Users confused about time frame search results are representing.
Changes to Prototype
Exposure
Remove Bottom Sheet.
Exposure detail card has minimal text and reflects only one action at a time.
Broken down steps with directed, guiding questions so user can focus on finding out exposure points, then testing centers separately.
My Health
Remove add symptoms in the reporting section so user can only do that in Quick Add Symptom section.
Remove the testing code lookup summary in health view and make self report for positive cases only.
Add prompt for symptoms like "subjective fever" to allow users to input how they feel and reflect what's being measured in clinics & hospitals.
Search
Change safety rating to clear text descriptions, keep color coding.

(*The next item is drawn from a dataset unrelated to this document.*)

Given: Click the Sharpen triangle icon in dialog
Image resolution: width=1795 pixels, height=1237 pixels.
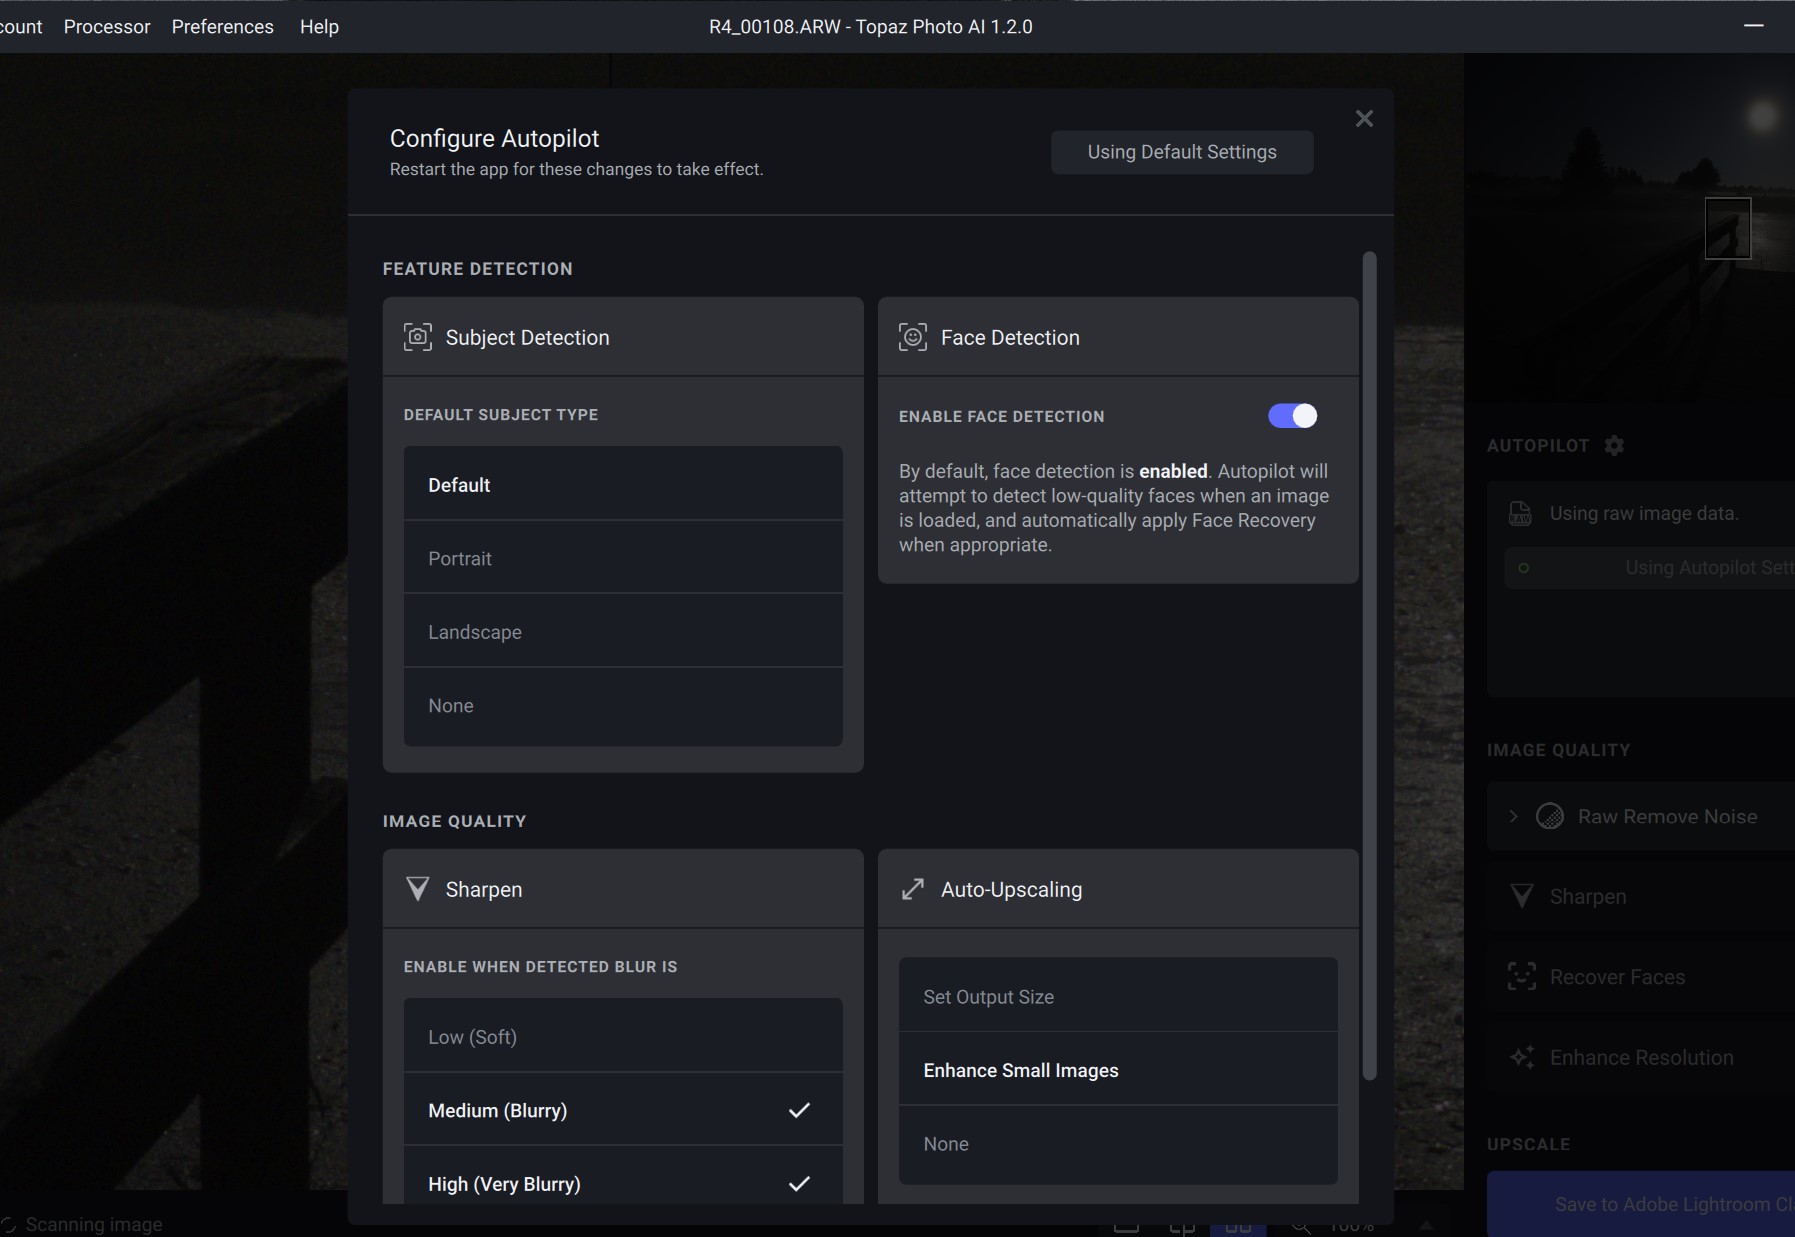Looking at the screenshot, I should (x=418, y=889).
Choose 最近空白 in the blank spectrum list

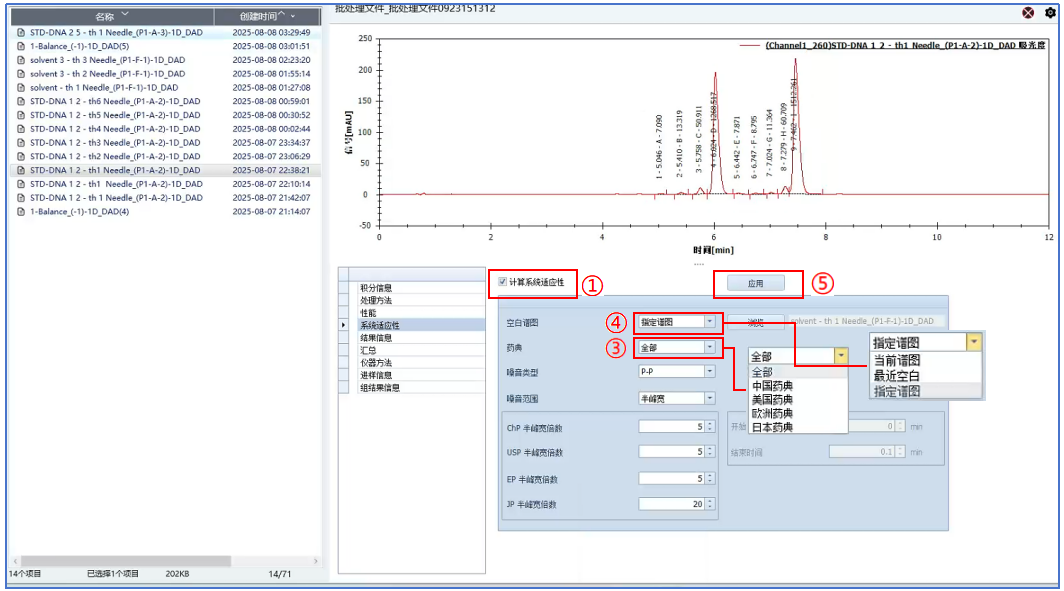[x=896, y=375]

Add "Last updated at X mins ago" message on the search results map view to make time period data represents more clear.
Final Design
UI Style Guide
After several rounds of explorations, we created a UI style guide that defines colors, typography, identity and components that apply to the high-fidelity prototype. We wanted to instill a sense of well-being, safety and trust into the product.
Future Considerations
Going forward, we aim to further refine and expand COVID Point with a focus on motivating people to use this app and report their test results.

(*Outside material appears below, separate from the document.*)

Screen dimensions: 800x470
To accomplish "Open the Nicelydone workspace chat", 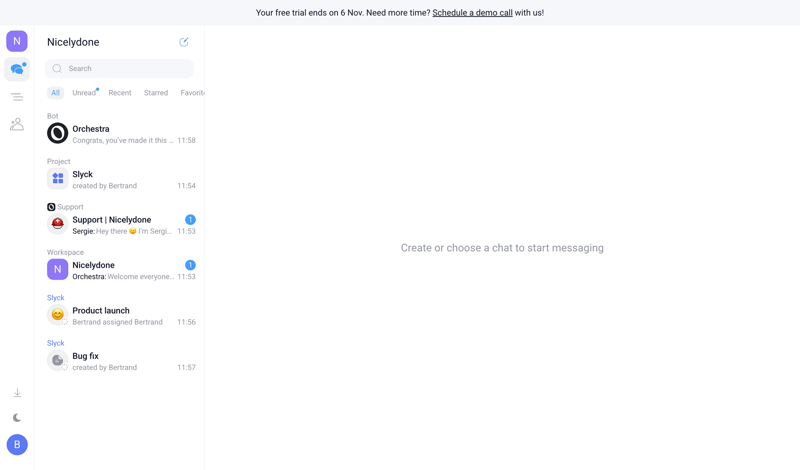I will 121,271.
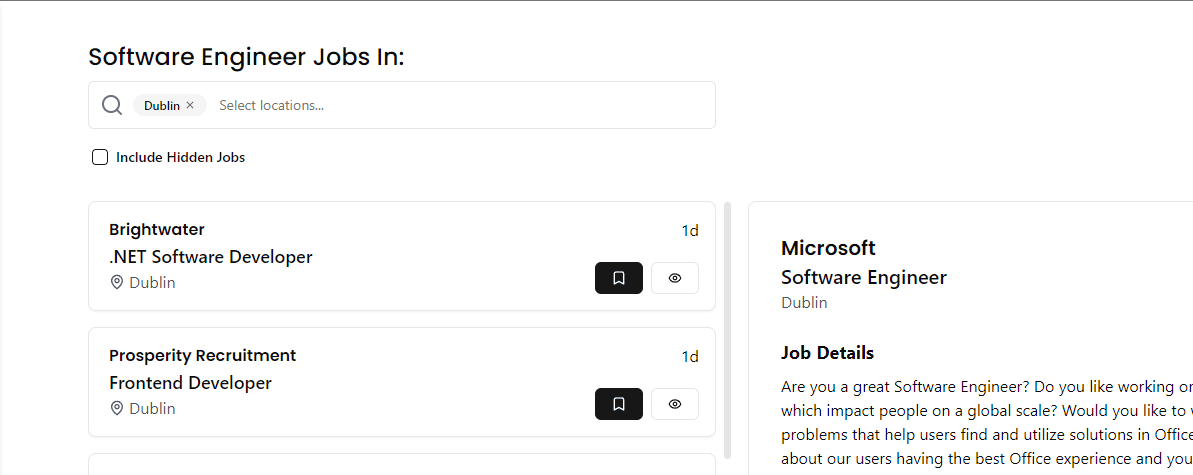Viewport: 1193px width, 475px height.
Task: Click the location pin on Frontend Developer card
Action: click(117, 408)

Digital contact tracing has shown to be effective when a significant portion of the population participate. According to Julie Kientz (Chair of HCDE), when it comes to apps like COVID Point and the similar, recently released WANotify, models have shown that with 15% usage, infections can decrease by 11% and deaths by 15%. Though it is important to point out that our app has the advantage of combining data from Bluetooth Exposure Notifications with self-reported and authenticated test results as well as data from WHO, hospitals, and local governments so even as we wait to get up to 15% usage, users will be find it helpful.
Friendly reminders to get tested and report their result and notifications to share the app with others can be included to prompt the user to continue using our app. Introducing the app to churches and community centers in rural areas, sharing the app on social media, and creating social campaigns such as the ASL Ice Bucket Challenge can all raise awareness and incentivize users to join. Doing so can foster a sense of community and motivate people to participate in digital contact tracing.
The data presented on the map views can be improved to better represent relevant information. For example, it might be helpful to make the number of cases within a certain zip code more distinctive and show more clearly how the safety level is calculated. We could also generate more fine-grained detail on the micro (e.g., within communities) and the macro level (e.g., across the nation). Additional sources and references can also be included to establish transparency of where we source our data from.
In expanding our app, we might consider implementing new features such as keeping track of vaccinations in the My Health screen and in-app booking for testing locations. All future changes will uphold and maintain values of transparency, protecting the user's privacy, and providing relevant information for users.